Document segment ▸
On Monday, a 95-year-old former medical orderly at the Auschwitz death camp will return to the courtroom in the northeastern lakeside town of Neubrandenburg, accused of more than 3,600 counts of accessory to murder.
The case against Hubert Zafke, who is wheelchair-bound, has been suspended four times since the first hearing in February because of concerns over his health.
But months into the attempt to prosecute him, no evidence has been heard and the trial hangs by a thread.
A parade of doctors have been quizzed in court about Zafke's mental health, with each reaching a different conclusion.
The hearings have taken a sometimes farcical tack, delving into his life in a rural village: Does he sometimes forget to feed his cats? Did he give his sheep too much to eat?
"While judges and experts review his daily life, the prosecutors stare into space," said newspaper Die Welt.
The International Auschwitz Committee, a group representing camp survivors, has also sharply attacked Germany's handling of the case, saying the court was hurtling "between sloppy ignorance and complete disinterest" in a resolution.
The question of whether Zafke is fit to stand trial is also due to be addressed again by the court this week.
Anne Frank's train
The wizened Zafke is the fourth former concentration camp worker in the dock in this latest series of trials for Nazi-era crimes, following John Demjanjuk in 2011, Oskar Gröning in 2015 and Reinhold Hanning this May - all convicted before solemn, packed courtrooms of complicity in mass murder.
The Demjanjuk case set the legal precedent that defendants could be sentenced for having worked at concentration camps where atrocities were committed without proof of specific crimes by them.
The charges against Zafke focus on a one-month period in 1944 when 14 trains carrying prisoners - including the teenage diarist Anne Frank - arrived at Auschwitz-Birkenau.
Frank, who arrived in Auschwitz with her parents and sister, was later transferred to another camp, Bergen-Belsen, where she died in March 1945, just two months before the Nazis were defeated.
Prosecutors have said Zafke was aware that the site in Nazi-occupied Poland was an extermination camp, and have accused him of at least 3,681 counts of accessory to murder.
But victims' lawyers are growing increasingly frustrated.
"The co-plaintiffs have abandoned all hope that a trial that is anything other than a farce will actually start one day under this presiding judge," their attorneys, Thomas Walther and Cornelius Nestler, said in a statement last week.
'A fig leaf'
Both the state and the victims have tried twice to have the judge, Klaus Kabisch, recuse himself - a motion that will be addressed on Monday.
They argue that Kabisch is biased because he had been unwilling to start the trial in the first place due to Zafke's poor health, before being overruled by a higher court.
"The justice system has rarely offered a spectacle that is so undignified," influential news weekly Der Spiegel wrote, noting the sharp contrast with the previous three trials.
Those cases were hailed for providing a degree of catharsis for aged survivors, even if they shed little new light on the known facts of the Holocaust.
As the proceedings have stalled, a media war has gathered pace, with a lawyer for Zafke, Peter-Michael Diestel, blasting a "humanely troubling" and "politically dubious" effort to convict his client.
"I consider it extremely distressing that the German justice system, which has only spottily addressed the Holocaust, is trying to create a fig leaf for itself with this kind of trial," he said in February.
More than 70 years after the prosecution of top Nazis began in Nuremberg, Germany is racing against time to try the last Third Reich criminals.
Some 1.1 million people, most of them European Jews, perished between 1940 and 1945 in Auschwitz before it was liberated by Soviet forces.

Entries taken from a collection ▸
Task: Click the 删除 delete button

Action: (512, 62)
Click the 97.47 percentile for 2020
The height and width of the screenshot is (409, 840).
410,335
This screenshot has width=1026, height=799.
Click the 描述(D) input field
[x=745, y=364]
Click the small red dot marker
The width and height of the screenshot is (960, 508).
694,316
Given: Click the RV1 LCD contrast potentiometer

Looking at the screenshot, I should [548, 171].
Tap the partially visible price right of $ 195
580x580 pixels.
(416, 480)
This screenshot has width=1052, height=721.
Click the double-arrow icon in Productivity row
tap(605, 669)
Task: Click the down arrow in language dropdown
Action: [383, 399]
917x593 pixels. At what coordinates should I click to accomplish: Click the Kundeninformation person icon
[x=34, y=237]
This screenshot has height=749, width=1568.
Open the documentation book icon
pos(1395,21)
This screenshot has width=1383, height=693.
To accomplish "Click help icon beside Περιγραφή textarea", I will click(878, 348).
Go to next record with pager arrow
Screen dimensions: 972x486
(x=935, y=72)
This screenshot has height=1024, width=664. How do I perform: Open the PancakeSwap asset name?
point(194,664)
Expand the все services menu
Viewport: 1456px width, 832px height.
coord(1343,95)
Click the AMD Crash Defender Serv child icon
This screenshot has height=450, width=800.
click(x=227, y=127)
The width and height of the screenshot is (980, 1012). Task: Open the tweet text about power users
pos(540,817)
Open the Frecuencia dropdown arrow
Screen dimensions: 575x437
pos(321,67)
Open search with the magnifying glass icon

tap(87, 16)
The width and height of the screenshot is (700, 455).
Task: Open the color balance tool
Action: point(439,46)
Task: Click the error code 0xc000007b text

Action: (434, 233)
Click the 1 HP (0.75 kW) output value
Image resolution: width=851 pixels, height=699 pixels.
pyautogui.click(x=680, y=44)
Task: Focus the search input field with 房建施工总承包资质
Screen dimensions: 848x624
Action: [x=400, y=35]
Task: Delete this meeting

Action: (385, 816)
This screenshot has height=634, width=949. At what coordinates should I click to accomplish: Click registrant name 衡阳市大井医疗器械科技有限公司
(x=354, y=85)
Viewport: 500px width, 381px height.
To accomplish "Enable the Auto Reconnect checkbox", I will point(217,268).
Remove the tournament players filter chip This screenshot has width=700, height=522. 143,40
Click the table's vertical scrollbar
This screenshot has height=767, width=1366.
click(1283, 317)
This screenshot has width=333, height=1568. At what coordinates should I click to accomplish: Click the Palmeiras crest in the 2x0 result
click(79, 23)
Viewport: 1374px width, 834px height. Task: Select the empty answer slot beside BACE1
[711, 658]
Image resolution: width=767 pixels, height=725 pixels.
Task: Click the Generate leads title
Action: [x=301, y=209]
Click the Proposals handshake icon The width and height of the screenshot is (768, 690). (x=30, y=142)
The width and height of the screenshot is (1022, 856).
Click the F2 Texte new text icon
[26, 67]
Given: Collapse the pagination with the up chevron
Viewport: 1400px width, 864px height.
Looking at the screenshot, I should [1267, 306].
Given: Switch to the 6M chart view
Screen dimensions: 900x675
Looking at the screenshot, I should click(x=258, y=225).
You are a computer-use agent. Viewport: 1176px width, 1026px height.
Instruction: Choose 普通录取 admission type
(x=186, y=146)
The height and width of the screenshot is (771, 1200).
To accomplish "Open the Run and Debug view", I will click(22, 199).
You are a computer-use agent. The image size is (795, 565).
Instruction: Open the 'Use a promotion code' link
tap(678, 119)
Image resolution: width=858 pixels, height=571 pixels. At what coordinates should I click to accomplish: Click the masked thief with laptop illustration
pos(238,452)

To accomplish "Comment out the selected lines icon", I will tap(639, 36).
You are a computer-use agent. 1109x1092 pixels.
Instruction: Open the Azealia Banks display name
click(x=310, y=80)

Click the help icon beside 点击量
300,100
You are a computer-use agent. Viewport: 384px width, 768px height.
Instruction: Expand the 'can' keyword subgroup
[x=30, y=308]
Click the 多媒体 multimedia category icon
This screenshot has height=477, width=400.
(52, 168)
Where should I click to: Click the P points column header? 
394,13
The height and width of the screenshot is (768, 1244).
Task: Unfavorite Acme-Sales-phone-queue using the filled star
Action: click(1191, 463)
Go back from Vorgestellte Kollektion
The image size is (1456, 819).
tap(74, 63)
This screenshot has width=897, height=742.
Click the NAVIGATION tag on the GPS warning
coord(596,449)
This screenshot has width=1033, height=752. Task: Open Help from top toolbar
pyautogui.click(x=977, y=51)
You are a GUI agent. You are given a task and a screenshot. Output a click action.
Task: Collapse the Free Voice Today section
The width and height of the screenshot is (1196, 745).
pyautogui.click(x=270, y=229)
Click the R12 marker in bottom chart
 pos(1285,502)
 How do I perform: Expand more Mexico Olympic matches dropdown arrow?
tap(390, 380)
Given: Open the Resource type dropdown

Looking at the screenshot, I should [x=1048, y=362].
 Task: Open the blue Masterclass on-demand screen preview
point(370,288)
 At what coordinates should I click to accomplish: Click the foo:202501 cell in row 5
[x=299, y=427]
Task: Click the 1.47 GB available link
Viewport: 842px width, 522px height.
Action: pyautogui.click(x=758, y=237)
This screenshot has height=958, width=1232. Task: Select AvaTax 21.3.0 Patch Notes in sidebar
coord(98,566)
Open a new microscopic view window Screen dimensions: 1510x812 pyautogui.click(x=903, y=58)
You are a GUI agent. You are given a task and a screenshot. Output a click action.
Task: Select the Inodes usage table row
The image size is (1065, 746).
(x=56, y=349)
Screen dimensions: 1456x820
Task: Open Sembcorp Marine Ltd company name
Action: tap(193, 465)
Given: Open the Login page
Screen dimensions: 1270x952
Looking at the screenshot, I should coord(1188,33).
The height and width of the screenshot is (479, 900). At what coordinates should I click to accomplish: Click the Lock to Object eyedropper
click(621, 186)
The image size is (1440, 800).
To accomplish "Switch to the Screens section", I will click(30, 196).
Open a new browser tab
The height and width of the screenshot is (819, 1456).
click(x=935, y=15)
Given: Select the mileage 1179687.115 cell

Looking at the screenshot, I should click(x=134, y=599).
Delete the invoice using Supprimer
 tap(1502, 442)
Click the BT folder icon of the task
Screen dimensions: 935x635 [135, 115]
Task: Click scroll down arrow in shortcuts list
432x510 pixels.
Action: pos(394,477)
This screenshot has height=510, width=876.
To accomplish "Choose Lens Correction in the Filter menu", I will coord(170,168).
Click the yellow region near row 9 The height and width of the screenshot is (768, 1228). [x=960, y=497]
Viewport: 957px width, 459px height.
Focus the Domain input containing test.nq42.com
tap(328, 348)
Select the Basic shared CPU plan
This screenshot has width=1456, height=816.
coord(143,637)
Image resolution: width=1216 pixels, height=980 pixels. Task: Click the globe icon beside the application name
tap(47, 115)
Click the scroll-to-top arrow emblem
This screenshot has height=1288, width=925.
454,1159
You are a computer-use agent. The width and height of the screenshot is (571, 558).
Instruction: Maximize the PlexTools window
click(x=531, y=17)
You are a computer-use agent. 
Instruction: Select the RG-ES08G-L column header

Work instructions ▸
1. Return the text of the Zafke trial article, everything from "The question of" down to "in mass murder.".
2. According to the Zafke trial article, how many trains carrying prisoners arrived at Auschwitz-Birkenau during the one-month period in 1944 on which the charges focus?
3. Explain why, according to the Zafke trial article, both the state and the victims have sought to have Judge Klaus Kabisch recuse himself.

Answers to the problems ▸
1.
The question of whether Zafke is fit to stand trial is also due to be addressed again by the court this week.
Anne Frank's train
The wizened Zafke is the fourth former concentration camp worker in the dock in this latest series of trials for Nazi-era crimes, following John Demjanjuk in 2011, Oskar Gröning in 2015 and Reinhold Hanning this May - all convicted before solemn, packed courtrooms of complicity in mass murder.

2. Fourteen trains.

3. They argue that Kabisch is biased. He had been unwilling to start the trial in the first place because of Zafke's poor health and was overruled by a higher court.